_Work item:_ Set down, exactly as written, the lines from the line holding "Viewport: 1288px width, 929px" to the end of the data, inclusive, skipping any pictures.

_Entries supplied:_
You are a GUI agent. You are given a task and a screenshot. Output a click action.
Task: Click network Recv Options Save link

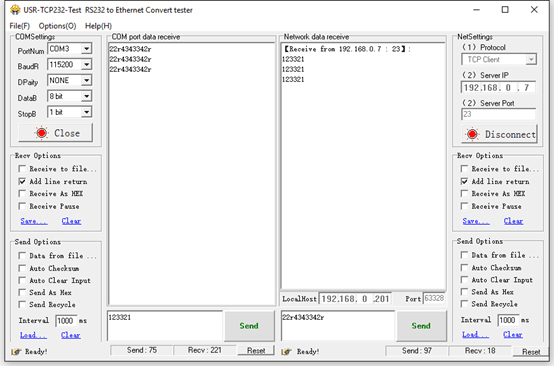tap(476, 221)
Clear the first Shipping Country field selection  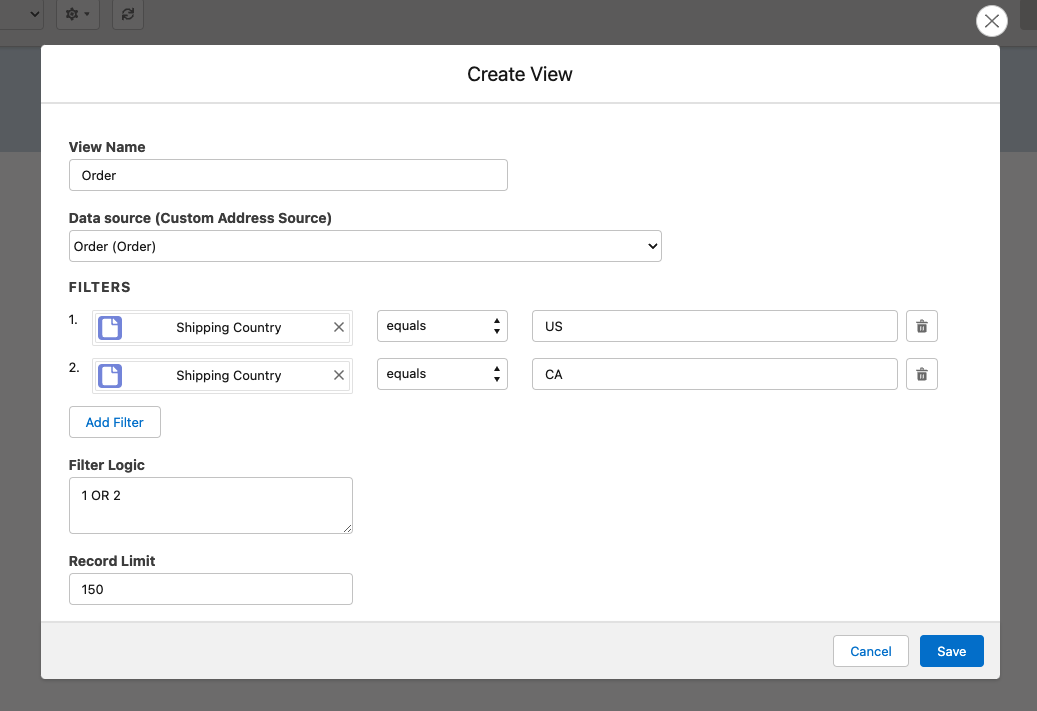click(338, 327)
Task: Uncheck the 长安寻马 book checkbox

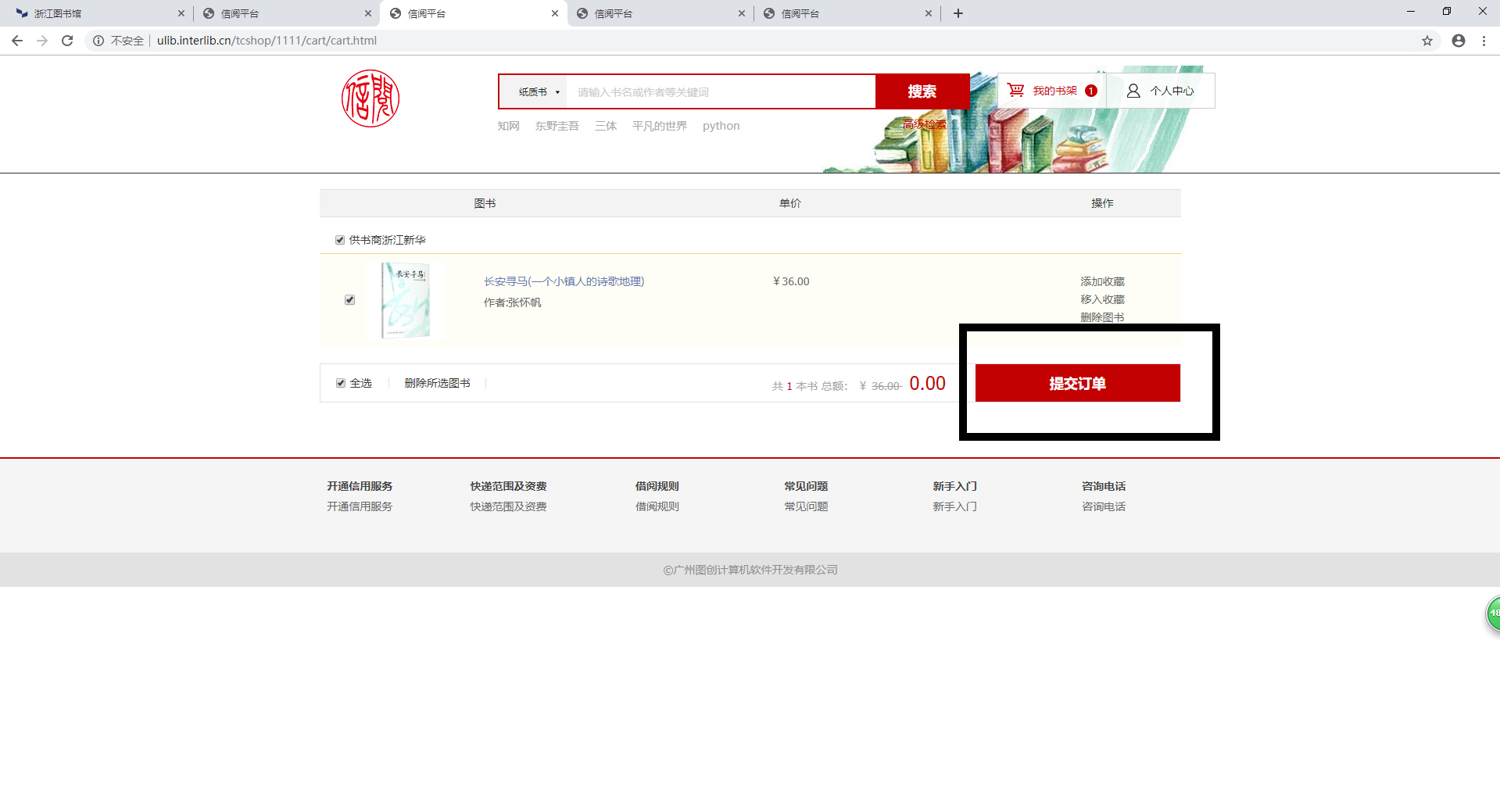Action: pos(349,300)
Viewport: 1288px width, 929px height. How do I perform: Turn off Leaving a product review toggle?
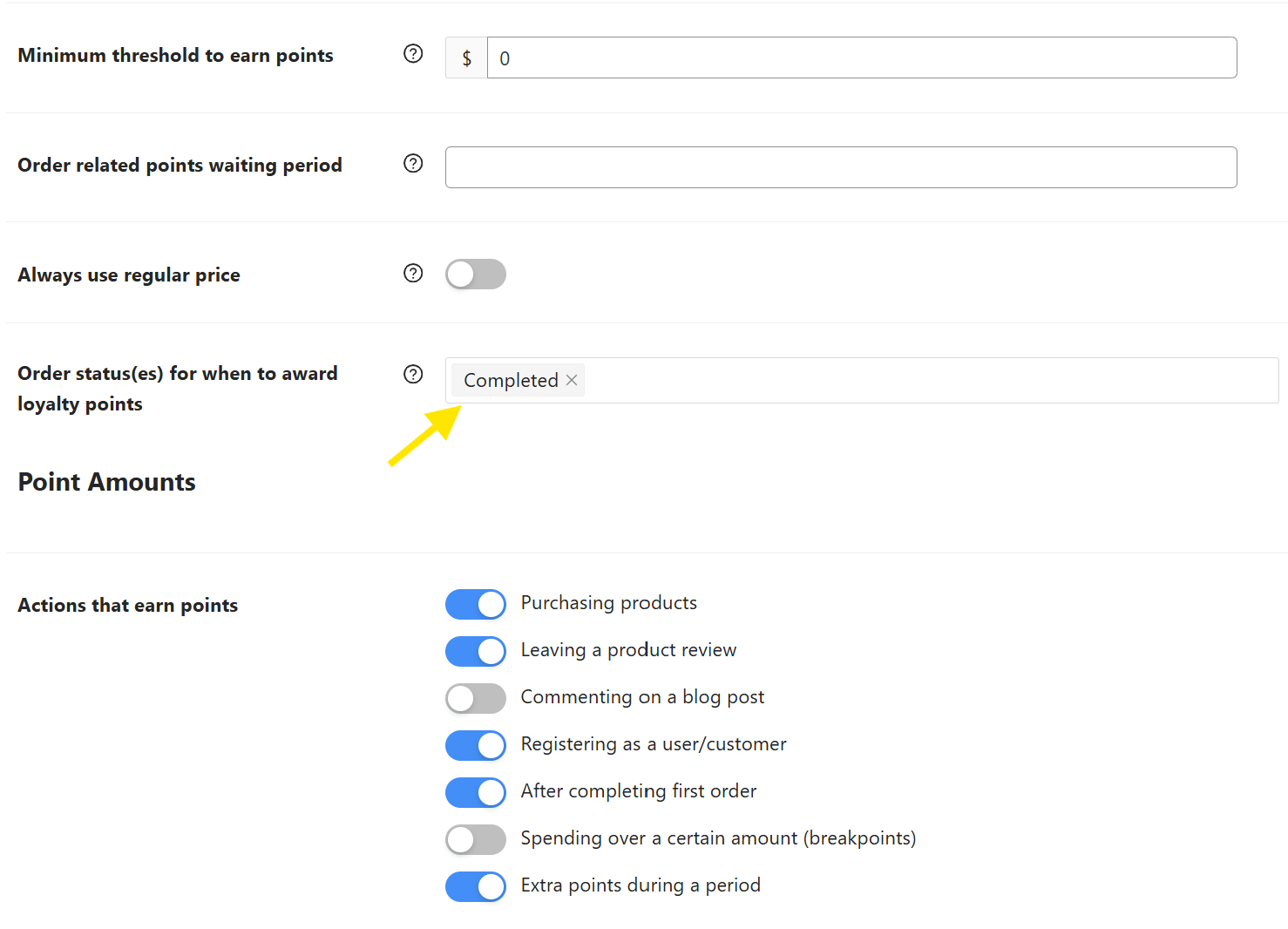[x=475, y=651]
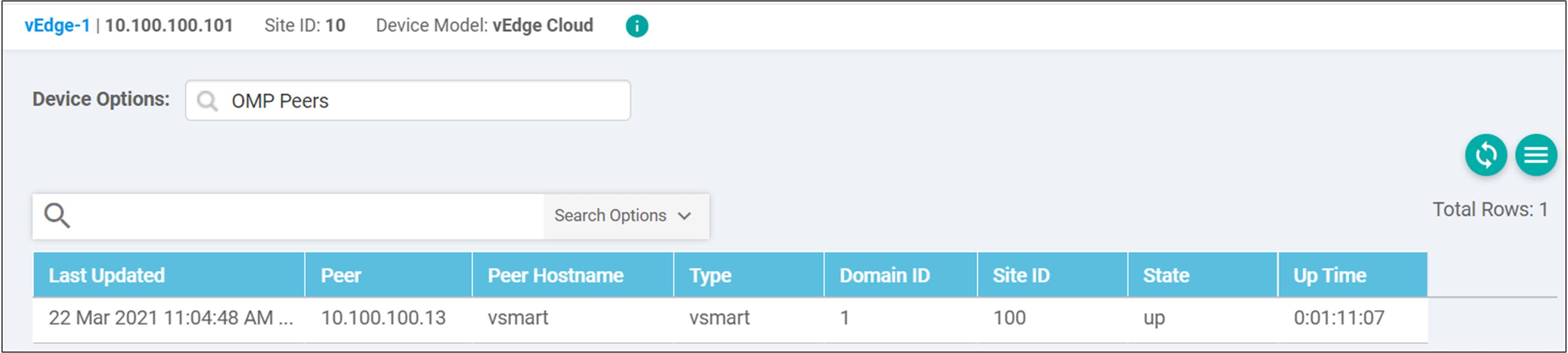
Task: Expand the Search Options dropdown
Action: [x=624, y=215]

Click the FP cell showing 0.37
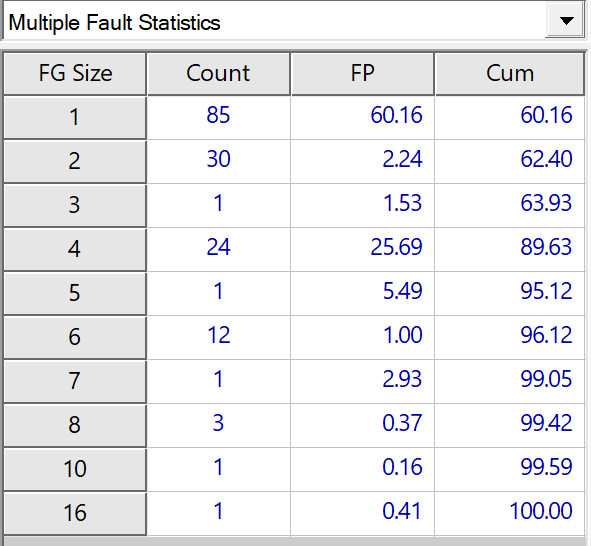pyautogui.click(x=362, y=425)
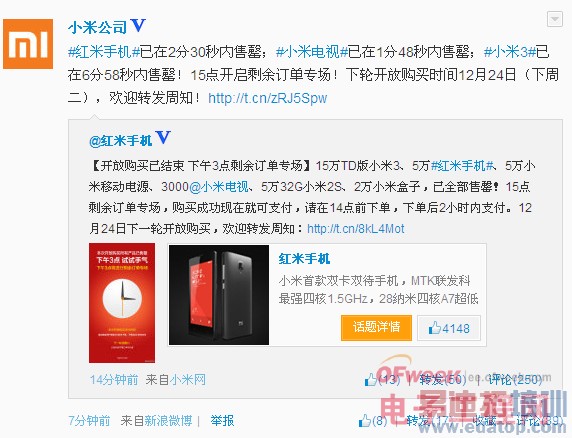Image resolution: width=572 pixels, height=438 pixels.
Task: Follow the t.cn/zRJ5Spw short link
Action: [x=268, y=98]
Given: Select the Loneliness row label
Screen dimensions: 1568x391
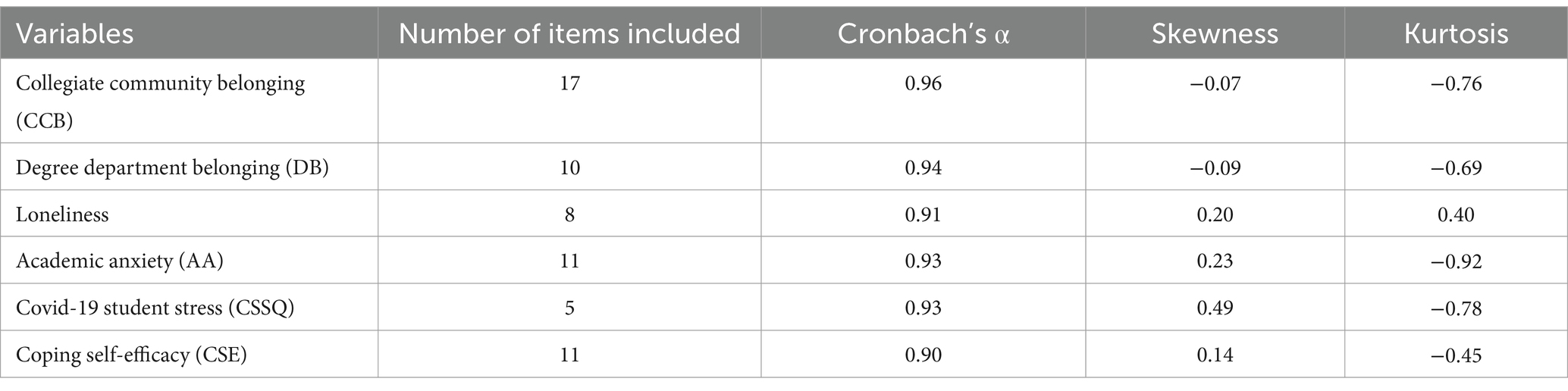Looking at the screenshot, I should pos(62,214).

_Answer box:_
Viewport: 1288px width, 929px height. How do I perform: Turn off Leaving a product review toggle?
[x=475, y=651]
Task: Expand the Search Options dropdown
Action: [x=624, y=215]

Click the FP cell showing 0.37
pyautogui.click(x=362, y=425)
Image resolution: width=572 pixels, height=438 pixels.
Task: Follow the t.cn/zRJ5Spw short link
Action: [x=268, y=98]
Given: Select the Loneliness row label
Screen dimensions: 1568x391
Looking at the screenshot, I should pos(62,214).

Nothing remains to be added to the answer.